Communication is KEY!
Firstly, we encourage parents to have honest and openminded conversations with their children, thus keeping an open relationship with one another. As a result it can help your son to know that he can come to you at any given stage about any issues he might find or concerns that might come to mind. Its important to know that you need to ease his mind so that he knows it is okay to go through difficult times and have some sort of doubts in his mind that can be addressed and given clarity to. This includes his sexuality, and the way he sees himself through your eyes.
To accomplish this you need to create a comfortable home environment that caters for freedom of expression. This way your son won’t have it difficult to come out to you by expressing his sexuality.
When you neglect these points it might be very hard for your son to come out to you or his friends due to the fear of judgement and consequences he may face. Simple actions you can execute is not to assume their sexuality, as this creates a Frame of reference which can damage your expectations of him and your relationship with your son. You can begin by asking him “Are you seeing someone?” or by asking “Do you have a boyfriend or girlfriend?” you open up the possibility to him stating its acceptable to you that he can have either one of the two. This takes away the strain of asking him straight up, “Are you gay?” this puts his mind to rest with the thought that you are okay with him being gay.
Whenever you talk about sexuality do not speak negatively about other sexual orientations or have any bad connotations linked to it, as this will result in him being doubtful and fearing to come out to you.
Always remember that your son is human and he can also experience the same love and affection fear or hate as all the other Heterosexuals’ (Straight People) as well. He is not different to an extent that the can not be treated the same as the other Heterosexual people, no as a mater of fact he is still the same child you know from birth, just with a different sexual attraction than the norm.
Accept and love him for who he is, he is born this way!
Obvious isn’t it? No, unfortunately its not so obvious. Its extremely important to retain and boost your son’s self-esteem and confidence as he will need a lot of this in the years to come. By not doing this you are possibly contributing towards your son having trouble fitting into the gay community and he might not have the necessary tools to operate in this rough group of people we call the GAY COMMUNITY.
Under no circumstance do you try to change your son in any way, also refrain from suggesting that he needs to be anything else then what he already is. Support and accept him for who he is as he might be vulnerable during these times and can take drastic actions just to feel accepted or loved. Keep on telling him every single day that you love him and that you are his support pillars. Even if you feel you are not making any progress, remember the progress might be within him and he must feel comfortable with you in order to come out to you. He will hear you telling him you love him and he will eventually find comfort within and open up to you more and more.

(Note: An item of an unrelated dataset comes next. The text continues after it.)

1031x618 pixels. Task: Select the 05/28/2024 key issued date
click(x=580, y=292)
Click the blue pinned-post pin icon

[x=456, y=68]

Generalize and Normalize it!
Whenever your son decides to speak to you about his sexual orientation, you can use this to your advantage and make sure he knows that its perfectly normal and natural to feel this way, and that being gay is nothing to be ashamed about. If he knows you have this type of mindset he might have enough confidence to speak to you about it more often than never, with comfort in his heart, that he won’t be judged. Consider this, if he feels its normal to be gay, will he embrace himself and love even more? If he didn’t feel that being gay is unusual and weird then absolutely yes, he will love and care for himself more often and as a result of this his self-esteem and confidence levels will improve.
Also you don’t have to treat him differently all of a sudden, just because he is gay. It does not mean he need any special treatment what so ever as his sexuality does not define who he is as a person, it just states what he prefers and likes when it comes to a relationship and sexual activities, that’s it.
Emphasize the support structure!
You need to make him aware of the support structure that have been put in place to help him with all his struggles.
Here at 2 Fab 2 Fracture we can help and guide you and your son with many different questions that might arise, as this might be unexplored territory for both of you. We will suggest you read through a few posts we have created to assist you and your son in this beautiful journey.
If you are not cautious enough, your son might make drastic changes to his life or even commit suicide!
Sometimes this is overlooked by parents, thinking it will never happen to them, until they realize the truth by finding that 23% of parents children that are gay doesn’t even come out of the closet and stating they are gay, they just commit suicide in fear of being judged and bullied.
That is why we encourage you to read our content as we speak about anything that can possibly happen to him during this worrisome time and fights he might have within himself.
Gay pride month is one of the best and most exiting events known to the LGBTQI+ community. We calibrate the...
Most people wonder about the gay love life. They often ask a few questions about sex or positions or any...
This is a question that we have heard a lot and we finally decided that it is time to address...
Let me start at the very beginning, I grew up in a very small town that is a farming community...
We exist because people in the gay community are to fabulous to be fractured by other people’s judgments and negativity...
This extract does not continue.